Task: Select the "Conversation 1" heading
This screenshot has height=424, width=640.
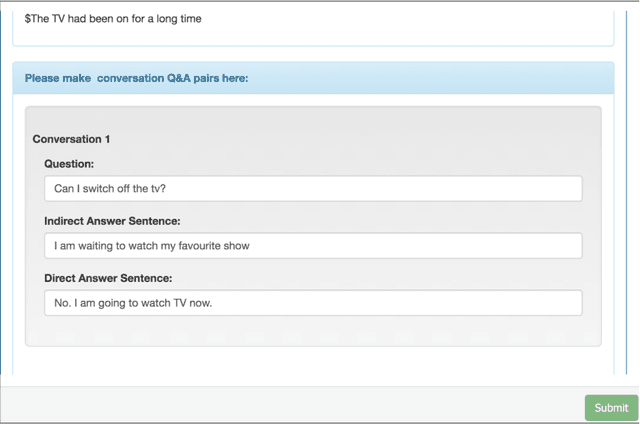Action: tap(71, 139)
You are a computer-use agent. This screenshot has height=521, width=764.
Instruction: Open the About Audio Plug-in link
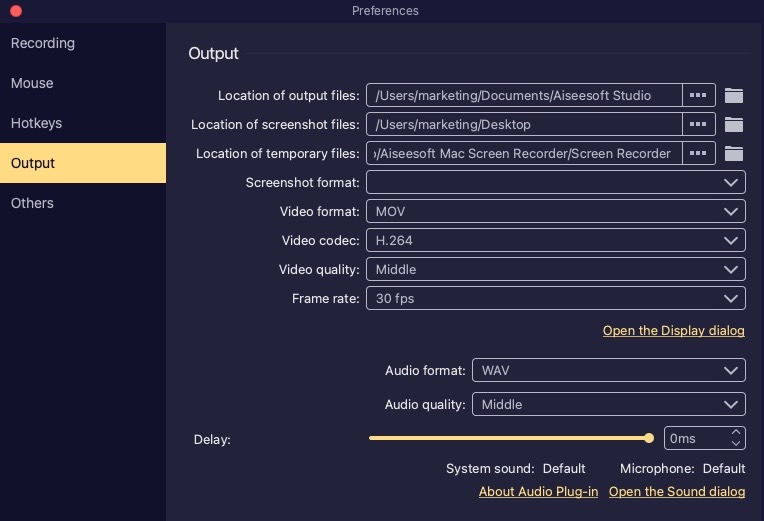tap(538, 492)
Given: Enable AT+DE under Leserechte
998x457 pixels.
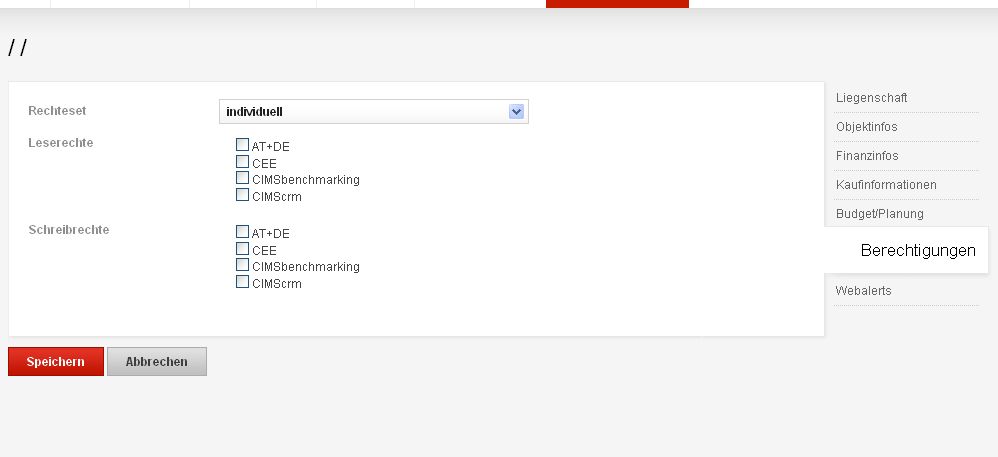Looking at the screenshot, I should pyautogui.click(x=242, y=145).
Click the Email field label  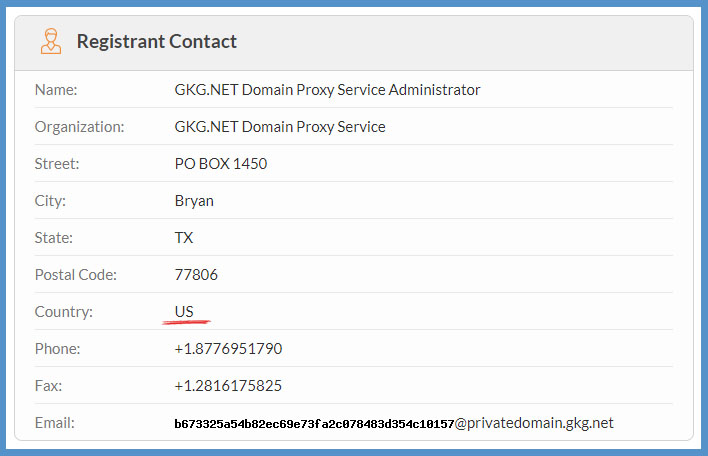[55, 423]
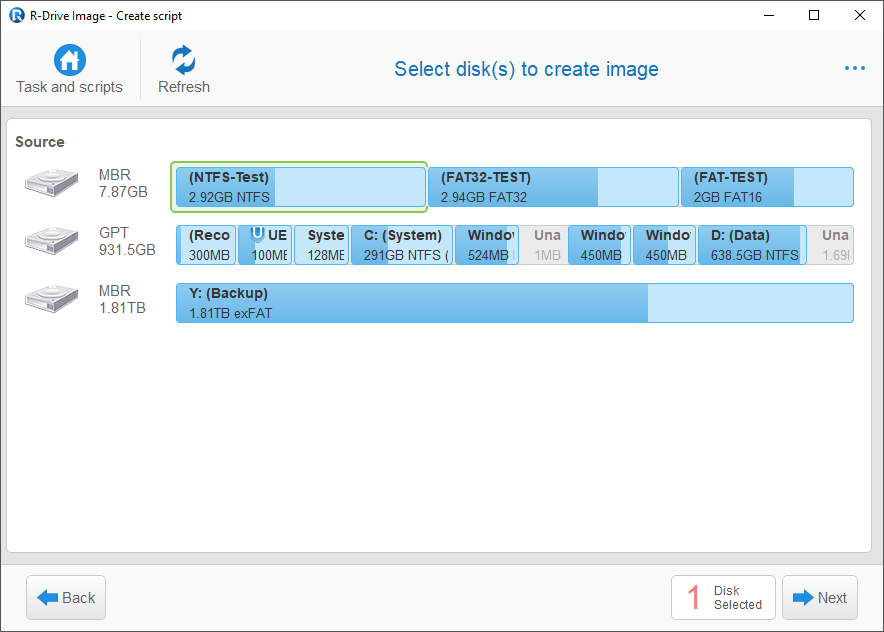The image size is (884, 632).
Task: Click the Refresh arrows icon
Action: [x=184, y=60]
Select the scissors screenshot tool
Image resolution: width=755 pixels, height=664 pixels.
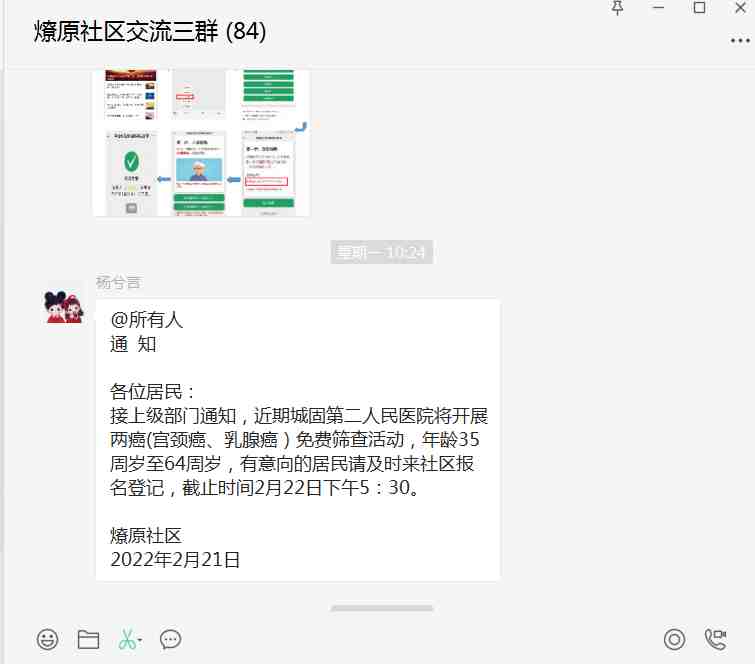127,639
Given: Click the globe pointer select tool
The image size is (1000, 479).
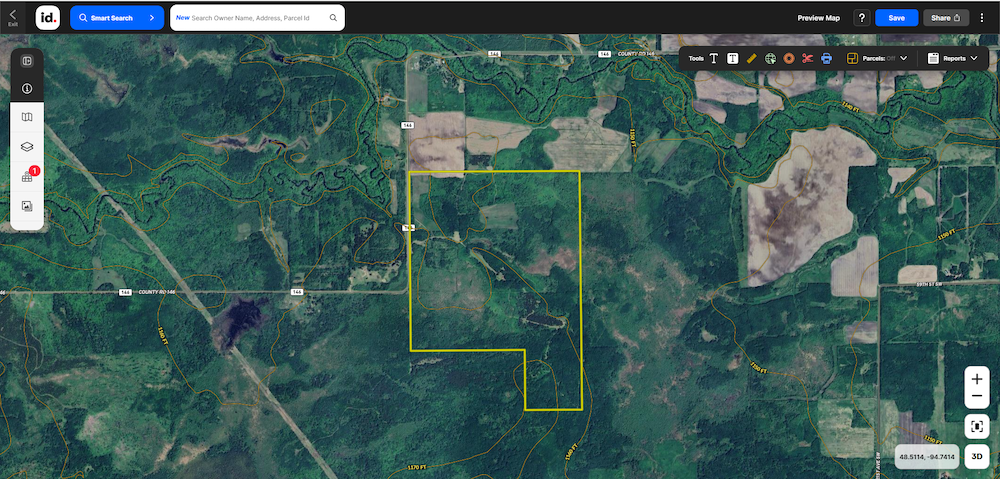Looking at the screenshot, I should pos(770,58).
::::::::
● WHAT TO WORK ON:
Every line from the one containing "Image resolution: width=755" through the end of the entries above is to be copied exactly; pictures are to be left out.

● YOUR RESPONSE:
Image resolution: width=755 pixels, height=664 pixels.
127,639
Given: Click the globe pointer select tool
The image size is (1000, 479).
Looking at the screenshot, I should pos(770,58).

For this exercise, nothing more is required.